▼

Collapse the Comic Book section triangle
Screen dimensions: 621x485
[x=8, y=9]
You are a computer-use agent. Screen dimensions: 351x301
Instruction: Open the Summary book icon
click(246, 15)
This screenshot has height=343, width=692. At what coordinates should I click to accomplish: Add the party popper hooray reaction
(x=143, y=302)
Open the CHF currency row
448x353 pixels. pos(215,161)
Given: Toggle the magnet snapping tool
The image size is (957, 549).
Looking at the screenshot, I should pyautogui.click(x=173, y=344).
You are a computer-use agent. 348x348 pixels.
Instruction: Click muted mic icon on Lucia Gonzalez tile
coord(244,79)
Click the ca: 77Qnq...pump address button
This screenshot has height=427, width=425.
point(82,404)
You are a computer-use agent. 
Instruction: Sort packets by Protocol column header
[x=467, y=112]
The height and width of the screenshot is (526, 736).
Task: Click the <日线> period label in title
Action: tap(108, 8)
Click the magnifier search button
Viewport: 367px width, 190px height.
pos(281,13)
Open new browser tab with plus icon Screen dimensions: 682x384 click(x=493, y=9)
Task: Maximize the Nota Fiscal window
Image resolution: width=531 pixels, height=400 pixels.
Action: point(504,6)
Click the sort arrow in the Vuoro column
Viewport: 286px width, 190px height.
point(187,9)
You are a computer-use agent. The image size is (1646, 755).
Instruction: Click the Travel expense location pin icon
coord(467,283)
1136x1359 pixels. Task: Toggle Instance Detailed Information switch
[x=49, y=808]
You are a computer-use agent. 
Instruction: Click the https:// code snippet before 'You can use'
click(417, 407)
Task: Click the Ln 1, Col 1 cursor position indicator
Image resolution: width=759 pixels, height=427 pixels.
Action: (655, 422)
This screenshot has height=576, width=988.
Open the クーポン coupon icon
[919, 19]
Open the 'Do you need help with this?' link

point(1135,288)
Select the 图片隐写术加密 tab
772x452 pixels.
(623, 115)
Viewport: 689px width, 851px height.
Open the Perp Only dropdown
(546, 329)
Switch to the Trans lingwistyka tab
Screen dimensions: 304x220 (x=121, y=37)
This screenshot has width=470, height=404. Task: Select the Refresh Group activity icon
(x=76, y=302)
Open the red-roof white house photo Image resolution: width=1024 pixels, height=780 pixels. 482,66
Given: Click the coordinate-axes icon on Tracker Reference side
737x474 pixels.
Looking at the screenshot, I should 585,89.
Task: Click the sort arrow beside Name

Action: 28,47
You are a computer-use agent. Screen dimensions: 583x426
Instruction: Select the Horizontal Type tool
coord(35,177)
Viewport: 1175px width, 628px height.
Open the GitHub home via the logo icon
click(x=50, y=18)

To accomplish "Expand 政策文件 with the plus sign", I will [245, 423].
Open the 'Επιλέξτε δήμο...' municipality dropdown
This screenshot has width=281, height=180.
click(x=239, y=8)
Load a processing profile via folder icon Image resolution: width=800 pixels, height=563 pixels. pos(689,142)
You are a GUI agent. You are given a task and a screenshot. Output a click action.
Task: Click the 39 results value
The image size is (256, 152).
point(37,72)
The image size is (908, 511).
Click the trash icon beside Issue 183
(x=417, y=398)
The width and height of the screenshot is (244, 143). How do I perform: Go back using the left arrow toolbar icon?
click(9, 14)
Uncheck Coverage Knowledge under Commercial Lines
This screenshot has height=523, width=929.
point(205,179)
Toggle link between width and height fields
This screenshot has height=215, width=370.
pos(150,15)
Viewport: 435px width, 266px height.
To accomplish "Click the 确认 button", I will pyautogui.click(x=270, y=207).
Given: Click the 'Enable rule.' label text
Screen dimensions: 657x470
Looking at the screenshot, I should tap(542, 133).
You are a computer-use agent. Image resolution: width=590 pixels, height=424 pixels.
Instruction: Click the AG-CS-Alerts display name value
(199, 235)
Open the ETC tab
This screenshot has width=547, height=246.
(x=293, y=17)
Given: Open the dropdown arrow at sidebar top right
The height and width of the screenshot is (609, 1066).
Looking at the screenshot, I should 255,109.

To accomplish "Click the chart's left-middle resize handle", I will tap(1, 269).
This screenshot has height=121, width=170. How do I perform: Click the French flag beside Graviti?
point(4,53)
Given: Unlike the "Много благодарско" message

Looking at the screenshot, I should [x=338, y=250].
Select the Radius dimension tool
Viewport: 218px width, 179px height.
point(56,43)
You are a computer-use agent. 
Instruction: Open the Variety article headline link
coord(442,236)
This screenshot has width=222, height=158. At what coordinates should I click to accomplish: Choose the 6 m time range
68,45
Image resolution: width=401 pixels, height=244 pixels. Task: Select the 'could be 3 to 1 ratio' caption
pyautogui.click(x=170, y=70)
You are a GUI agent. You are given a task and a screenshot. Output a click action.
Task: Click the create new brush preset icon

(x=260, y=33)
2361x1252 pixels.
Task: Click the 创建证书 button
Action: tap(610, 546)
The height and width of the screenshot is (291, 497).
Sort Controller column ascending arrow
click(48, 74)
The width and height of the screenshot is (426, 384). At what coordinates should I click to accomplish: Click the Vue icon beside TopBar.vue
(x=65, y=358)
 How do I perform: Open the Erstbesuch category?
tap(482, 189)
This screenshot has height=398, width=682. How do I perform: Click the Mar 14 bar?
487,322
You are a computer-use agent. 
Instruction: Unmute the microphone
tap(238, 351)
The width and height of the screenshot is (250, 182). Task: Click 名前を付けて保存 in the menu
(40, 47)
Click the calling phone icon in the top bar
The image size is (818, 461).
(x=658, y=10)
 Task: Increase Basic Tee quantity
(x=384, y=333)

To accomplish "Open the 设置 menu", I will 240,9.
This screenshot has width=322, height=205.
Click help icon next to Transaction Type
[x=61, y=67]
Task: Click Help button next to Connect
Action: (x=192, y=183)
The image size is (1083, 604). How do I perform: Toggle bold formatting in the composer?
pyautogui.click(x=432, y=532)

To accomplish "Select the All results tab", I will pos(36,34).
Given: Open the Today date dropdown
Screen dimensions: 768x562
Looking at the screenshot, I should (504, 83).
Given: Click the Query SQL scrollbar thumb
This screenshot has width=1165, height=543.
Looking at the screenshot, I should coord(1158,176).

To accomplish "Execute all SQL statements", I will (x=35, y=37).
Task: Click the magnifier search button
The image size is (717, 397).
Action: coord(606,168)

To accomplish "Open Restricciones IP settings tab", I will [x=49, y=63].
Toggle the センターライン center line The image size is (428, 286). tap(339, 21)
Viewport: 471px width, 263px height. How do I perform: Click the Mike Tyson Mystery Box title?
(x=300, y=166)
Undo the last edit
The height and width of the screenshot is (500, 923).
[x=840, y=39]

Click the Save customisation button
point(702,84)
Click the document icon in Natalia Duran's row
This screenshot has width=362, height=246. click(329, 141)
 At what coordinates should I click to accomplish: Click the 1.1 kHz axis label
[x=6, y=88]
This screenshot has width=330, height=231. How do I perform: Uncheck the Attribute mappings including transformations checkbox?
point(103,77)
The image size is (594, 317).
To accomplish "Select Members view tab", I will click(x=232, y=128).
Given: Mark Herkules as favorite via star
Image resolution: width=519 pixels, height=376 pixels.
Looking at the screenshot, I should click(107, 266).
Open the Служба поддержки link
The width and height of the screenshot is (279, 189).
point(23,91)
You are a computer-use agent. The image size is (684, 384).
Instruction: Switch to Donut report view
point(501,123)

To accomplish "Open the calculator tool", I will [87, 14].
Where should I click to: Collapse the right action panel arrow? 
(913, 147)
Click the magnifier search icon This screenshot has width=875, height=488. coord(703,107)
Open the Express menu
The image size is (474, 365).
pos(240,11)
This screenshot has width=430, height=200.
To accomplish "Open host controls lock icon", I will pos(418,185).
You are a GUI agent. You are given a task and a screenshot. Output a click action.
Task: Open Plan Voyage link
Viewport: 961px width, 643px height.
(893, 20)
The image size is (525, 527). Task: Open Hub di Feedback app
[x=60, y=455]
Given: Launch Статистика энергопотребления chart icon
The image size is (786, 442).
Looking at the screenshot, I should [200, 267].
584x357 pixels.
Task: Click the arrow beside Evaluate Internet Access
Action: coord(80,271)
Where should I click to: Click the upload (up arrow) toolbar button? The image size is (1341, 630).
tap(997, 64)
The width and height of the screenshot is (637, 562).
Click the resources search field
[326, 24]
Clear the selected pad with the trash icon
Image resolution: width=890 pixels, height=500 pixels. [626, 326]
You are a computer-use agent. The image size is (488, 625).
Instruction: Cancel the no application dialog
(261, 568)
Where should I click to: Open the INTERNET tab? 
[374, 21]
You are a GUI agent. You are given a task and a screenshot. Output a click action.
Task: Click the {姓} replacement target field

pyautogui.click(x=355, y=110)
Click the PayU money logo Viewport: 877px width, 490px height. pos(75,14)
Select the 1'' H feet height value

▲

Your assignment: Given the word "magnifier", show every line of the records that contains it.

Task output:
Click the magnifier search button
Task: Click the magnifier search button
Click the magnifier search icon This screenshot has width=875, height=488. coord(703,107)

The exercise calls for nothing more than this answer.